Baking pies is actually the best way to celebrate Pi Day - Metro US

Baking pies is actually the best way to celebrate Pi Day

A perfect Pi Day pie. Photo: KingArthurFlour.com

Pi Day is as much a holiday for the math nerds as it is the baking enthusiasts (and pizza lovers, for that matter). What better way to celebrate the natural wonder that is the ratio of a circle’s circumference to its radius by creating your own perfectly round and edible version? Here are a few ideas for yummy pies to bake in honor of 3/14; you could make 3.14 of them, if you want to be super meta, but in that case we’ll have to leave the measuring to you.

A true Pi Day pie 

For those of you who always have to do the most: Here’s how to create a true Pi Day pie. 

King Arthur Flour Bakery and Baking School in Norwich, Vermont has a tutorial on its blog that shows you how to make the Pi symbol and the numbers 3, 1, and 4 out of leftover pie dough to decorate any pie for the holiday. Create a paper template of the Pi symbol and the numbers, trace them onto the pie dough, and then cut. Bake in the oven for about 15 minutes, then top on the pie of your choice. Great job! Find the recipe at blog.kingarthurflour.com.  

Chocolate pecan slab pie

Ok, forget everything we just said about the perfect harmony of circles in nature — you should actually make a slab pie, instead. Smitten Kitchen’s Deb Perleman believes that sometimes, eight wedges of pie is not enough, and you need a whole casserole tray of crusty goodness. Her chocolate pecan slab pie, included in her latest cookbook, “Go slab or go home,” includes a recipe for a pie that makes 12 to 18 servings. Her secret: Add a little apple cider vinegar to help balance the gooey sweetness. Find the recipe at joythebaker.com.

Shepherd’s Pie 

Again, we’re flexing a bit on this circle concept. In the wintertime, you need comfort food, and a shepherd’s pie is a top contender for the most feel-good meals ever invented. Meat, mashed potatoes and peas combine into a heaping, hearty dish that’s just the dinner you deserve after a long day at work. (And the leftovers work great for lunch the next day.) Science-obsessed nerd chef Alton Brown makes the British classic with ground lamb, russet potatoes, corn and English peas. Yum. Find the recipe at FoodNetwork.com. 

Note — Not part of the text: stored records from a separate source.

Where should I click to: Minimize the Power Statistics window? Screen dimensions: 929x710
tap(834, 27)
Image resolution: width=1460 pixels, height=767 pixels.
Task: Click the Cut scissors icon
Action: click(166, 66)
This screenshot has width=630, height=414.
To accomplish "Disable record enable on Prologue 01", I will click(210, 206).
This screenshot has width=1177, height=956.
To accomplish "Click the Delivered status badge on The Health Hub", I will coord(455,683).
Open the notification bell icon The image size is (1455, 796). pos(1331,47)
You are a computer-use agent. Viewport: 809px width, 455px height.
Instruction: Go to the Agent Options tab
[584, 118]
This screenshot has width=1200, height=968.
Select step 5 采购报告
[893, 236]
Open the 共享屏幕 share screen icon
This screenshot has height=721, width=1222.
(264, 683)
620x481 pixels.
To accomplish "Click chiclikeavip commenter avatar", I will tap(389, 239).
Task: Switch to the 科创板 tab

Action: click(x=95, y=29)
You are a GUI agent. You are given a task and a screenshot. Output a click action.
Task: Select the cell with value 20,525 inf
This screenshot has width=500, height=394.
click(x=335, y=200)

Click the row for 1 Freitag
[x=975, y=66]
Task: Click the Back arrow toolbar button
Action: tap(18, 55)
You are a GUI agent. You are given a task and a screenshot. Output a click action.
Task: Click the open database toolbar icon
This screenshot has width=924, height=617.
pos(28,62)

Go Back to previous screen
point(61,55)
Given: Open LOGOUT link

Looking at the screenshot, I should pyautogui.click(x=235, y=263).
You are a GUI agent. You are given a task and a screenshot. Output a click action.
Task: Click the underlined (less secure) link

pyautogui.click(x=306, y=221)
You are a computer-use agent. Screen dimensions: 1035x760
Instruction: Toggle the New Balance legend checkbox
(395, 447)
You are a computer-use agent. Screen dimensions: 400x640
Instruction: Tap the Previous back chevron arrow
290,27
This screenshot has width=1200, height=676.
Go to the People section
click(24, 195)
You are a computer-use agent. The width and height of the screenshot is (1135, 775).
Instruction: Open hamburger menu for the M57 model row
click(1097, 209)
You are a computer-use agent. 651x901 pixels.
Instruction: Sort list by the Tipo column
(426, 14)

Pumpkin pie with rum whipped cream 

Who says you have to wait until Thanksgiving to eat pumpkin pie? This decadent recipe comes to us from Ina Garten, aka the Barefoot Contessa, and it’s suitable for any occasion, if not the day of Pi. This dessert, from everyone’s favorite calm, WASPY, Jeffrey-doting chef, begins with Garten’s perfect pie crust — which combines butter and vegetable shortening. Then it’s filled with a mix of pumpkin puree, spices, sugar, eggs and cream. As if that weren’t enough, she tops it off with a rum whipped cream that uses heavy cream and creme fraiche. Ina, thank you. Find the recipe at thebarefootcontessa.com. 

Pimento Cheese and Tomato pie

Channel the balmy south with this recipe for tangy pimento cheese and tomato pie. This divine quiche-like dish uses a cornmeal crust, tomato slices, and a rich filling of blended piquillo peppers, cheddar cheese, sweet onion and heavy cream. What Nor’Easter?  Find the recipe at foodandwine.com.